Rainforestation Nature Park is a tourist attraction near Kuranda in Far North Queensland, Australia. Set on 100 acre in the midst of World Heritage rainforest, the park (formerly Mountain Groves) opened in 1976. The site had previously been used as a coffee and orange plantation.

Rainforestation has since expanded significantly to give visitors insight into indigenous culture, Australian native wildlife and World Heritage-listed rainforest.

Rainforestation has three main components:

Army Duck Rainforest Tour – Operating since the park opened in 1976, visitors tour the rainforest aboard an amphibious World War II Army Duck (DUKW) as a guide explains the array of local plants and wildlife. The tour continues on a lake, and passes through a tropical fruit orchard, with over 40 different species of exotic tropical fruit trees.

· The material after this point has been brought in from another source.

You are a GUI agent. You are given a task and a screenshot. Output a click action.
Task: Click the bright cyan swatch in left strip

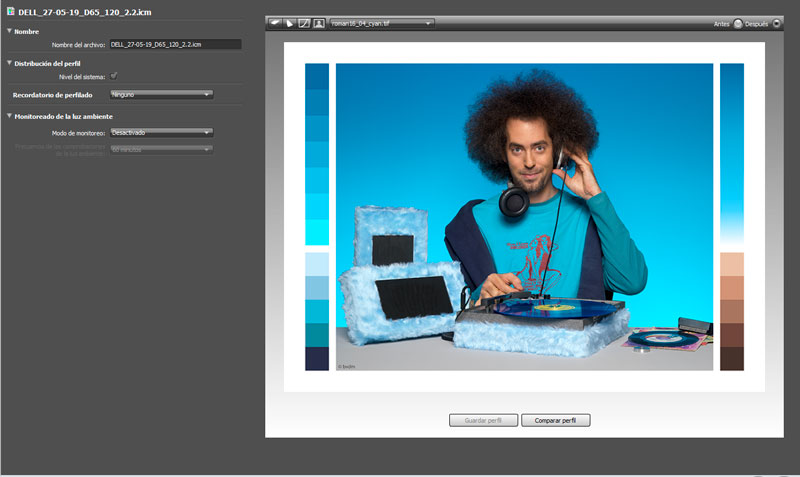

Pamagirri Aboriginal Experience – Opened in 1993, Pamagirri means "silent snake". The Experience includes a performance by the Pamagirri Aboriginal Dance Troupe in a rainforest amphitheatre, and a Dreamtime Walk where visitors can learn to throw a boomerang and play a didgeridoo.

Koala & Wildlife Park – Opened in 1996, visitors can walk along elevated boardwalks to view native Australian animals, including crocodiles, koalas, kangaroos, wallabies, dingoes, wombats, cassowaries, lizards and snakes.